» **What is needed**
Count the lines below that contain the string "screenshot", treating uppercase and lowercase as different, and reply with only the number.

» **Exercise inputs**
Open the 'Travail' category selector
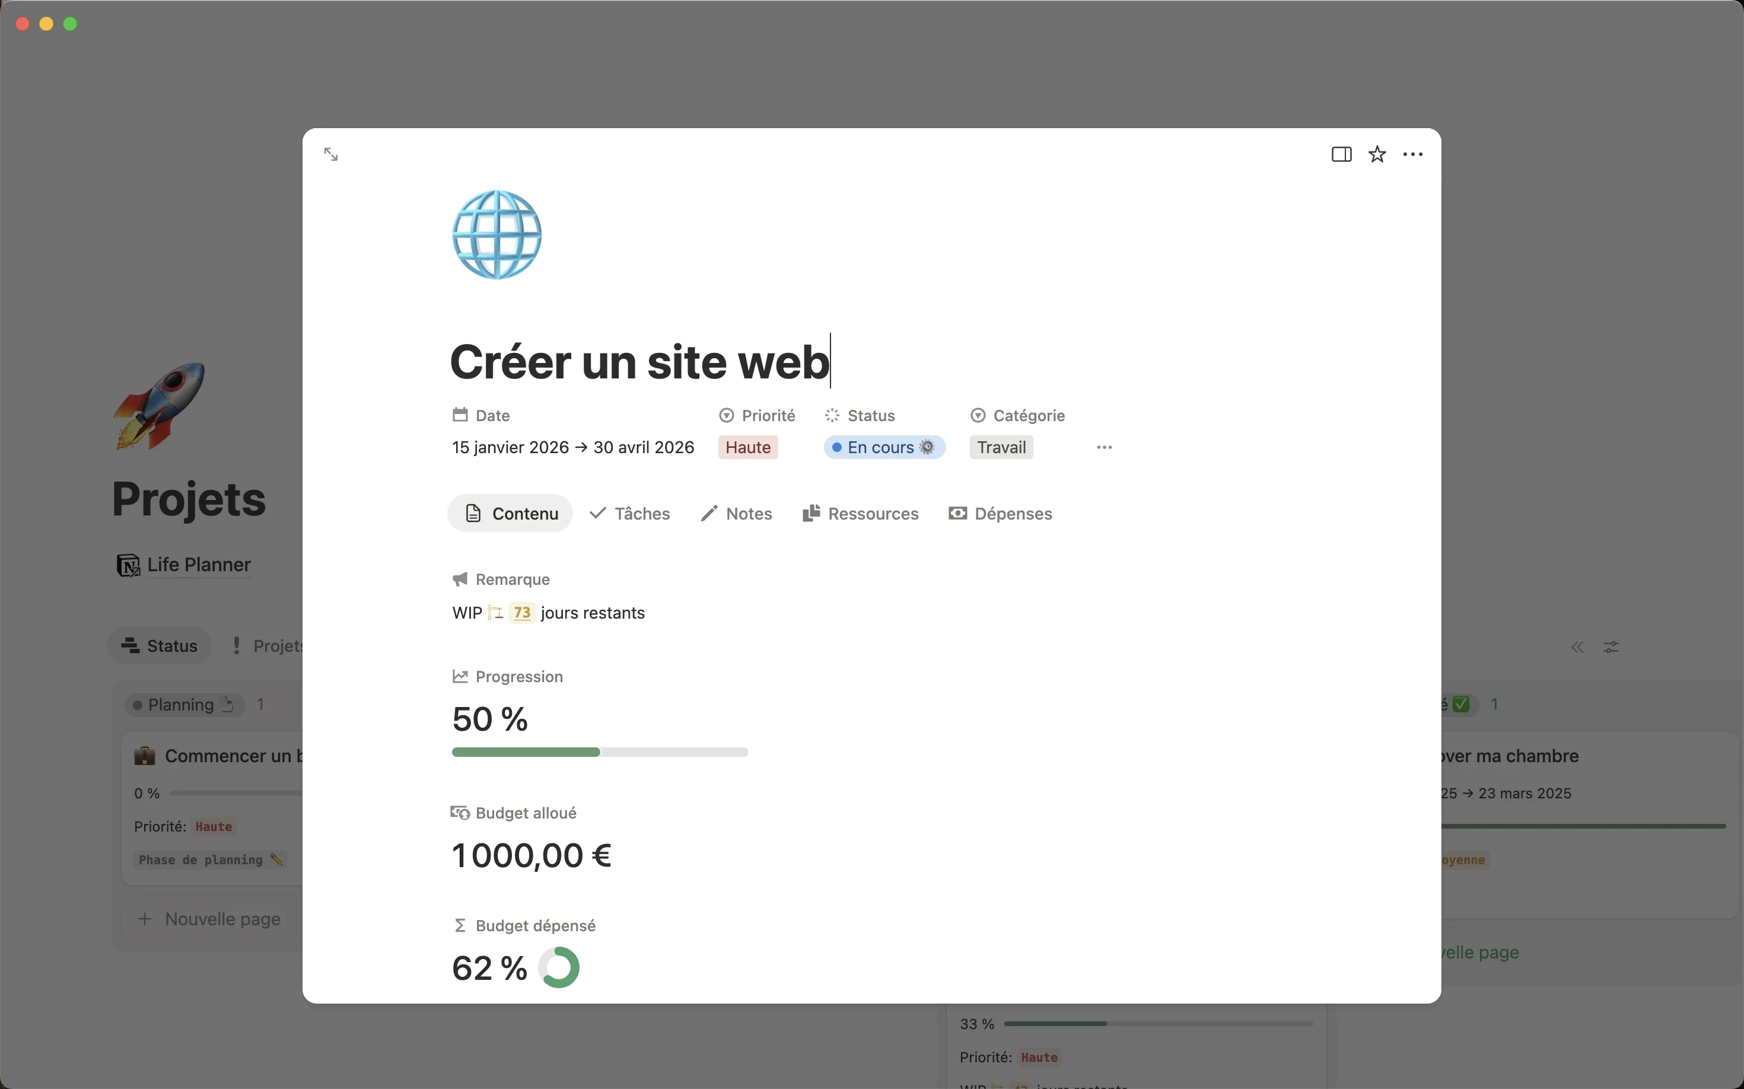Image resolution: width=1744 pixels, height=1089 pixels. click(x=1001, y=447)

==

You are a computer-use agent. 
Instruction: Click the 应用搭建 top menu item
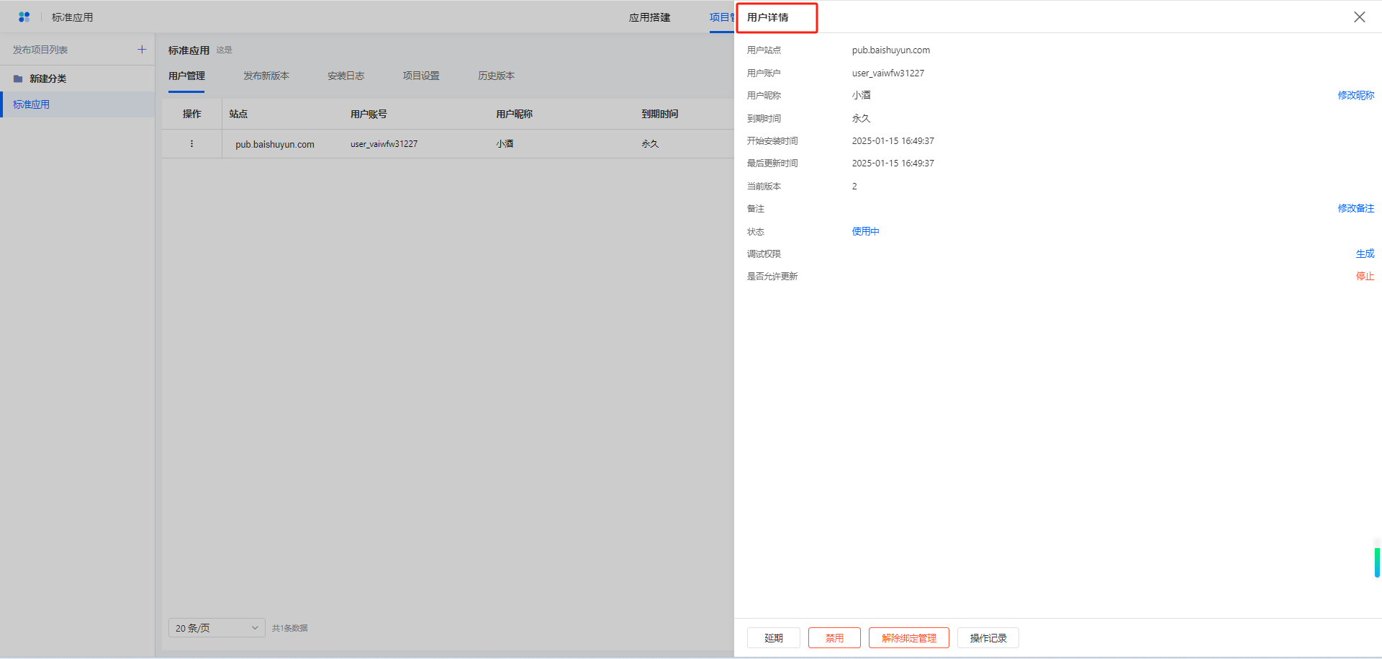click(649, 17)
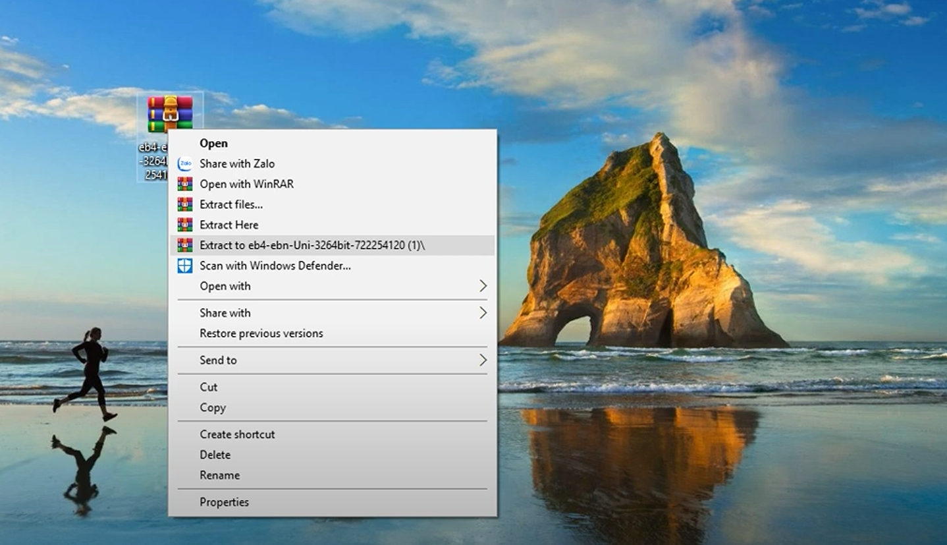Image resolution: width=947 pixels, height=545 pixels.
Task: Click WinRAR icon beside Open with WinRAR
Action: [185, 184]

* * *

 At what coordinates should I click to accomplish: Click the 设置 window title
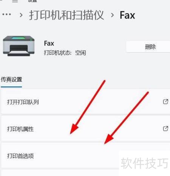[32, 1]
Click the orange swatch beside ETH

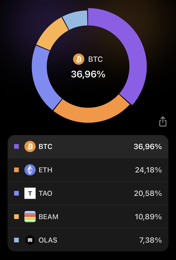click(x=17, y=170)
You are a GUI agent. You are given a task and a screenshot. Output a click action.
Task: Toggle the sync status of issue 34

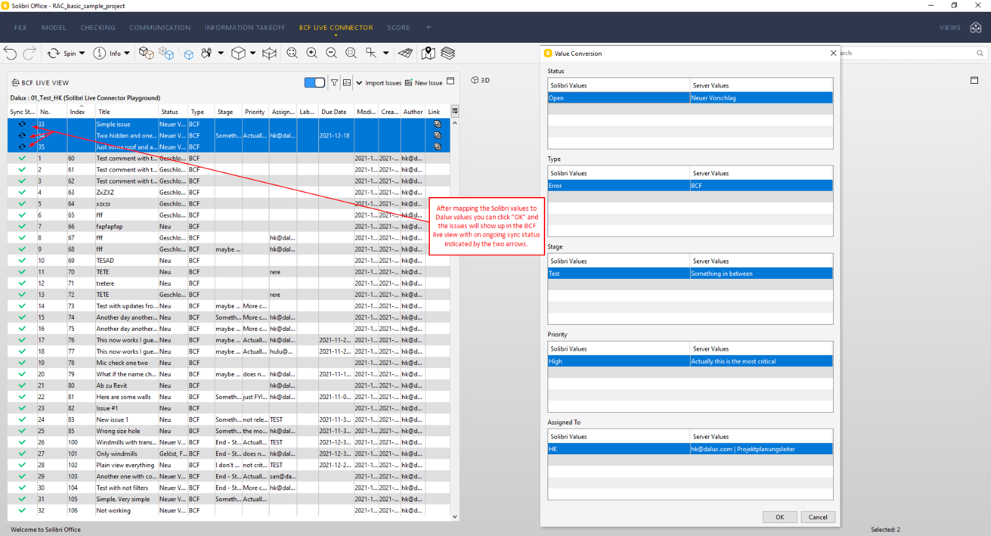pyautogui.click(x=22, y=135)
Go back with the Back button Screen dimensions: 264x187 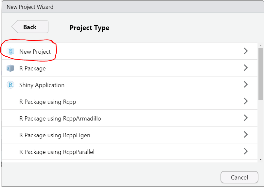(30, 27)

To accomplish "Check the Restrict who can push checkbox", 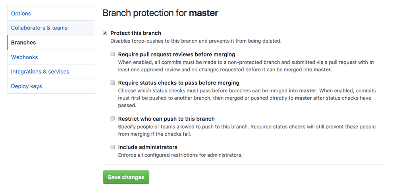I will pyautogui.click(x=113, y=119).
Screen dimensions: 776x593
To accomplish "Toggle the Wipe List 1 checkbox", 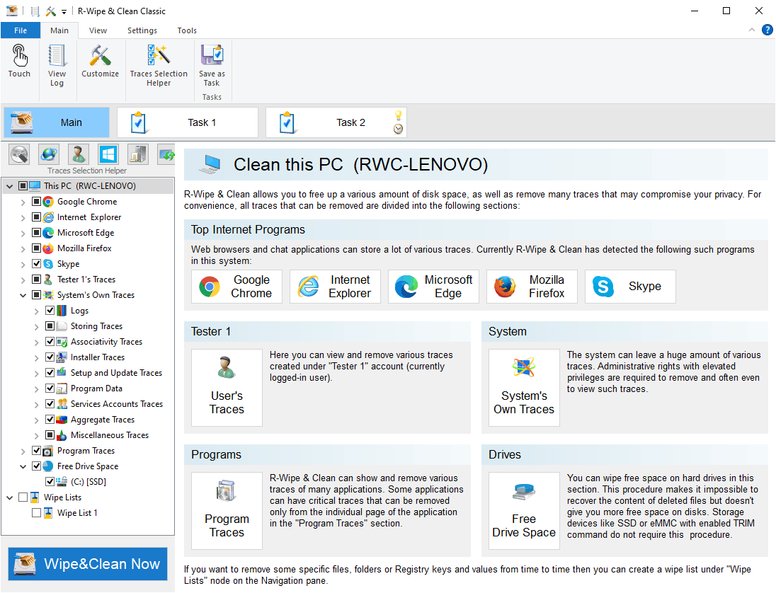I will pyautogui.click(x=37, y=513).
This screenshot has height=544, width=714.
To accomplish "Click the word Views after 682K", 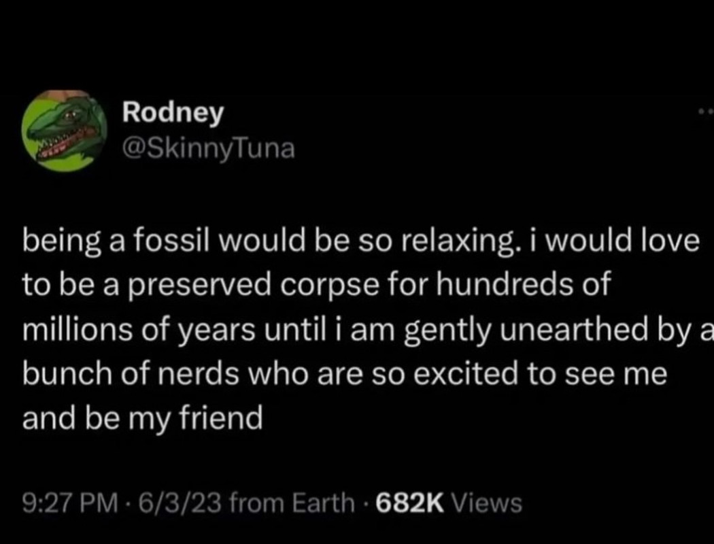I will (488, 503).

» **Task output**
2